━━━ Given entries
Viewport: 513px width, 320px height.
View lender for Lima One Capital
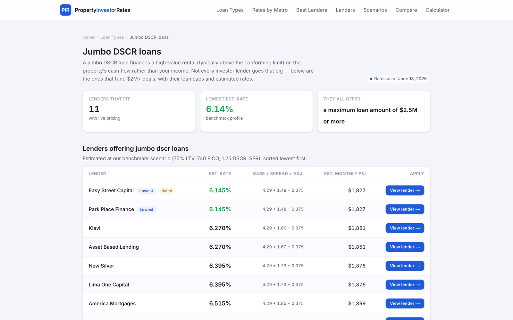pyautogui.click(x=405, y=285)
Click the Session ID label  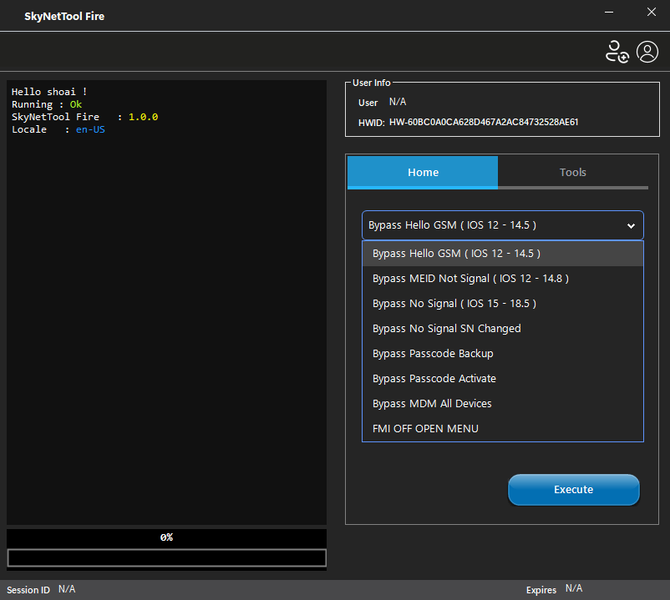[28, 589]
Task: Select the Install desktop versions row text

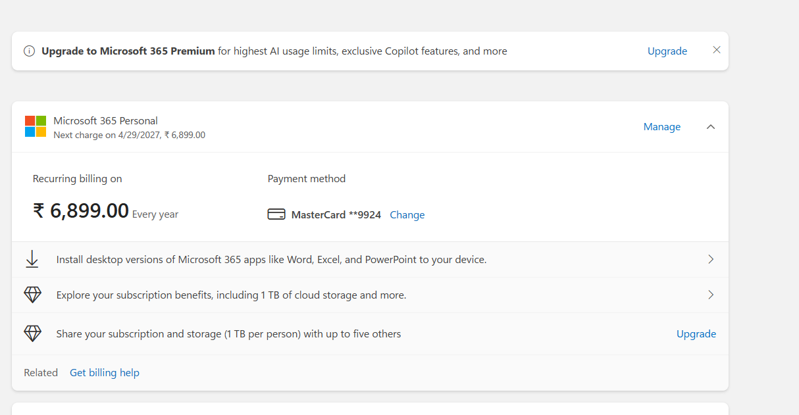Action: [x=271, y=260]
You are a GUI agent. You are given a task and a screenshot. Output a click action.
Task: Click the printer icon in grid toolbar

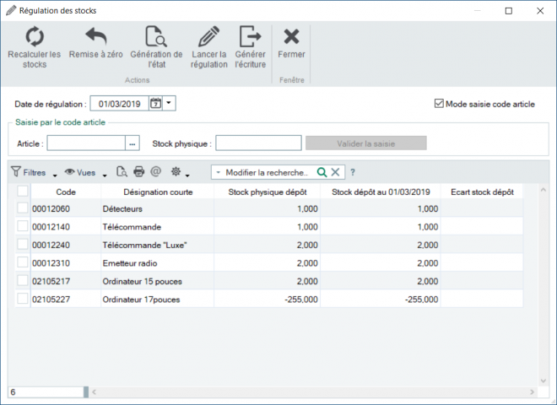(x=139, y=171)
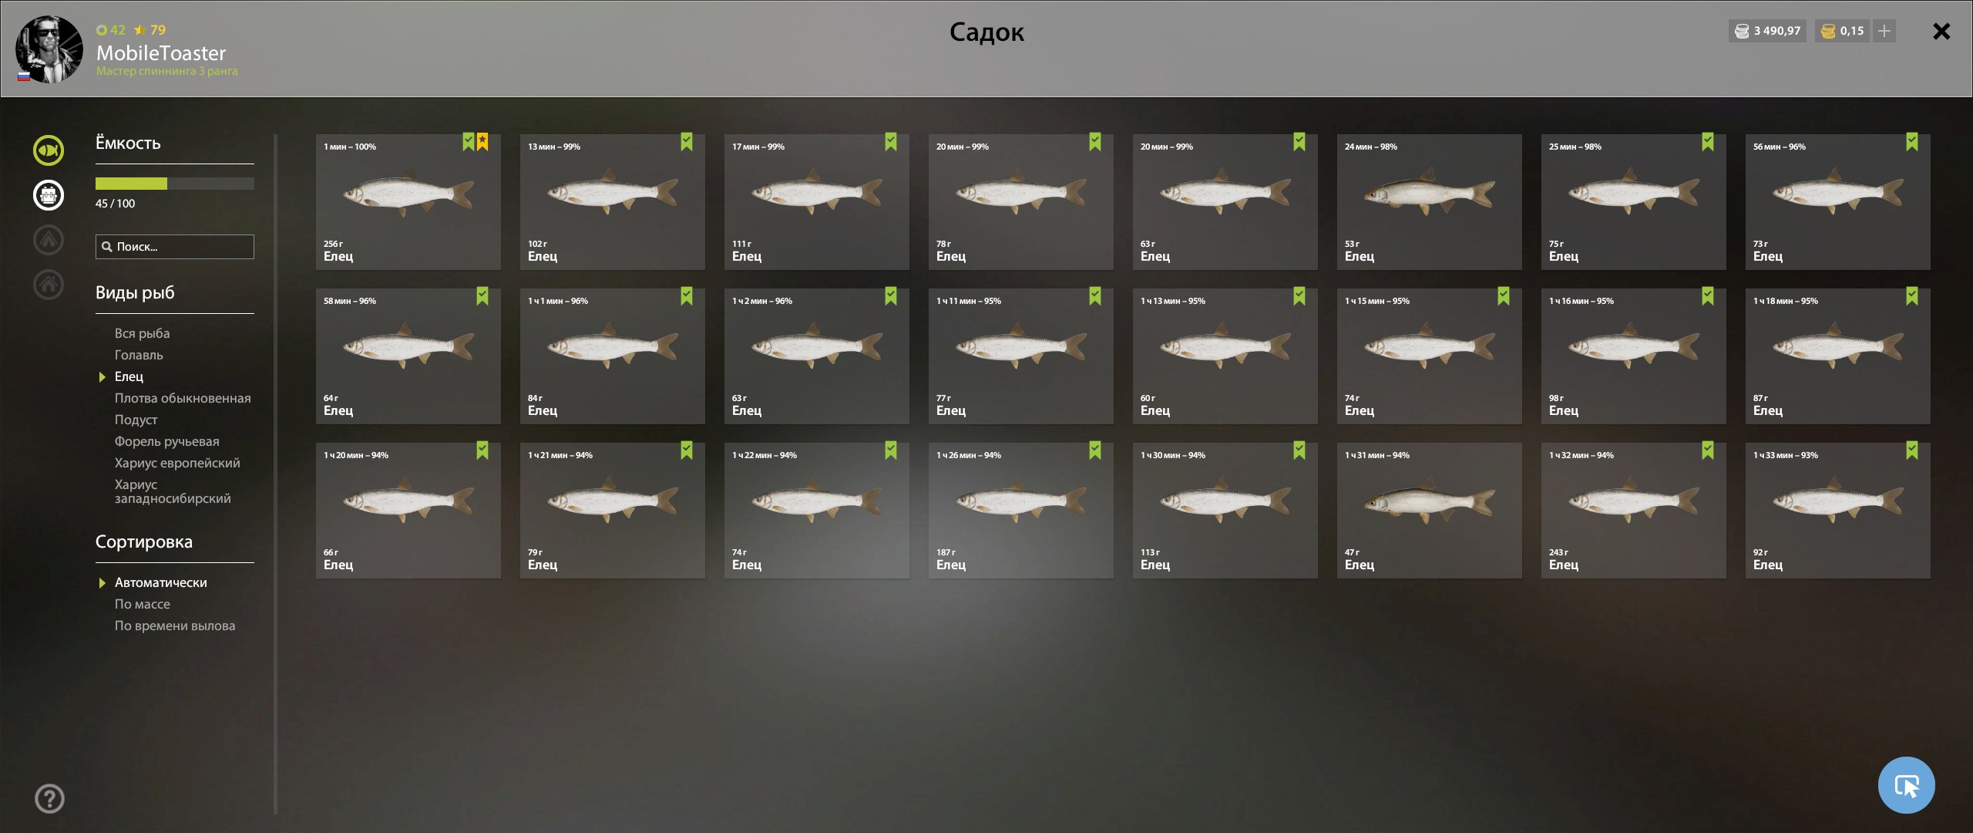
━━━━━━
━━━ Given entries
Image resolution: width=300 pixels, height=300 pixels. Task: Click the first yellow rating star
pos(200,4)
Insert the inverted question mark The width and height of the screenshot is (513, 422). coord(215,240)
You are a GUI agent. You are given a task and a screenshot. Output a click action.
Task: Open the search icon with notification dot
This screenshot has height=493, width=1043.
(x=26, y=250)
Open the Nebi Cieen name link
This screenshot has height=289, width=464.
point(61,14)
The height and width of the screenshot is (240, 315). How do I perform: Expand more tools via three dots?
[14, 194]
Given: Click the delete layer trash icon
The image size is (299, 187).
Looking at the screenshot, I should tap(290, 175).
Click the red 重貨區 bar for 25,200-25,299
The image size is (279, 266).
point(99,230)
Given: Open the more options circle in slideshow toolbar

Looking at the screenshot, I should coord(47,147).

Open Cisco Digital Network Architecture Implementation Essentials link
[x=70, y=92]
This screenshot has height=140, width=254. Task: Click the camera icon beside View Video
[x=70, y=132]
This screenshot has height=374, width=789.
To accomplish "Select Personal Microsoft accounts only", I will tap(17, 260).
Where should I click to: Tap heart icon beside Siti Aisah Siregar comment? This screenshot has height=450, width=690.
━━━━━━
- What needs to be done -
The lines above from the one with "Image resolution: width=300" through the one with "Task: Open the" are to be duplicated exactly, ends included, with nothing added.

- Exercise answer -
Image resolution: width=300 pixels, height=300 pixels. Task: Click the first yellow rating star
pos(200,4)
Insert the inverted question mark The width and height of the screenshot is (513, 422). coord(215,240)
You are a GUI agent. You are given a task and a screenshot. Output a click action.
Task: Open the search icon with notification dot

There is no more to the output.